2022-04-27T20:09:57.769+0000 I CONTROL [initandlisten] ** We suggest setting it to 'never'
2022-04-27T20:09:57.769+0000 I CONTROL [initandlisten]
2022-04-27T20:09:57.769+0000 I CONTROL [initandlisten] ** WARNING: /sys/kernel/mm/transparent_hugepage/defrag is 'always'.
2022-04-27T20:09:57.769+0000 I CONTROL [initandlisten] ** We suggest setting it to 'never'
2022-04-27T20:09:57.769+0000 I CONTROL [initandlisten]

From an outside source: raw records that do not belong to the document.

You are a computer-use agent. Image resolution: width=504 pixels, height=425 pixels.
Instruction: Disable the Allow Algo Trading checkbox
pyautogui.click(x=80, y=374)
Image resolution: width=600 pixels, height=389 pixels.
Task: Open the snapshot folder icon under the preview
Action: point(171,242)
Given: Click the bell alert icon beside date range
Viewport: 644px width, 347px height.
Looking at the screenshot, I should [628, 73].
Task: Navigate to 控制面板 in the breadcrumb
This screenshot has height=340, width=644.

graylog:OTHER> rs.status()
{
"state" : 10,
"stateStr" : "REMOVED",
"uptime" : 16290,
"optime" : {
"ts" : Timestamp(1650247277, 4),
"t" : NumberLong(111)
},
"optimeDate" : ISODate("2022-04-18T02:01:17Z"),
"lastHeartbeatMessage" : "",
"syncingTo" : "",
"syncSourceHost" : "",
"syncSourceId" : -1,
"infoMessage" : "",
"ok" : 0,
"errmsg" : "Our replica set config is invalid or we are not a member of it",
"code" : 93,
"codeName" : "InvalidReplicaSetConfig",
"operationTime" : Timestamp(1650247277, 4),
"$clusterTime" : {
"clusterTime" : Timestamp(1650247277, 4),
"signature" : {
"hash" : BinData(0,"AAAAAAAAAAAAAAAAAAAAAAAAAAA="),
"keyId" : NumberLong(0)
}
}
}
graylog:OTHER> exit
The docker compose file is
version: '3'
services:
db01:
image: docker-prod.tools.royalsunalliance.ca/mongo:3.6.18
volumes:
- /docker/services/mongodb/db01:/data/db
- /docker/services/mongodb/db01-dump:/data/db/dump
- /docker/services/mongodb/db01-config/mongod.conf:/etc/mongod.conf
- /docker/services/elasticsearch-prod/certs/db01:/etc/certs
ports:
- "27017:27017"
command: ["mongod", "--sslAllowConnectionsWithoutCertificates", "--sslMode", "preferSSL", "--sslPEMKeyFile", "/etc/certs/certandkey.pem", "--sslCAFile", "/etc/certs/ca.pem", "--config", "/etc/mongod.conf", "--sslAllowInvalidHostnames"]
db02:
image: docker-prod.tools.royalsunalliance.ca/mongo:3.6.18
volumes:
- /docker/services/mongodb/db02:/data/db
- /docker/services/mongodb/db02-dump:/data/db/dump
- /docker/services/mongodb/db02-config/mongod.conf:/etc/mongod.conf
- /docker/services/elasticsearch-prod/certs/db02:/etc/certs
ports:
- "27018:27018"
command: ["mongod", "--port", "27018", "--sslAllowConnectionsWithoutCertificates", "--sslMode", "preferSSL", "--sslPEMKeyFile", "/etc/certs/certandkey.pem", "--sslCAFile", "/etc/certs/ca.pem", "--config", "/etc/mongod.conf", "--sslAllowInvalidHostnames"]
#command: ["mongod", "--config", "/etc/mongod.conf"]
db03:
image: docker-prod.tools.royalsunalliance.ca/mongo:3.6.18
volumes:
- /docker/services/mongodb/db03:/data/db
- /docker/services/mongodb/db03-dump:/data/db/dump
- /docker/services/mongodb/db03-config/mongod.conf:/etc/mongod.conf
- /docker/services/elasticsearch-prod/certs/db03:/etc/certs
ports:
- "27019:27019"
command: ["mongod", "--port", "27019", "--sslAllowConnectionsWithoutCertificates", "--sslMode", "preferSSL", "--sslPEMKeyFile", "/etc/certs/certandkey.pem", "--sslCAFile", "/etc/certs/ca.pem", "--config", "/etc/mongod.conf", "--sslAllowInvalidHostnames"]
and there is a rs.initiate file which I am sure is used for configuring the replicaset, but not sure how.
rs.initiate({
"_id": "graylog",
"version": 1,
"members" : [
{"_id": 1, "host": "mongodb_db01:27017"},
{"_id": 2, "host": "mongodb_db02:27018"},
{"_id": 3, "host": "mongodb_db03:27019"}
]
})
Please let me know how I can recover the MongoDB stack so that the containers are all up and running properly.
Let me know if you need any more information.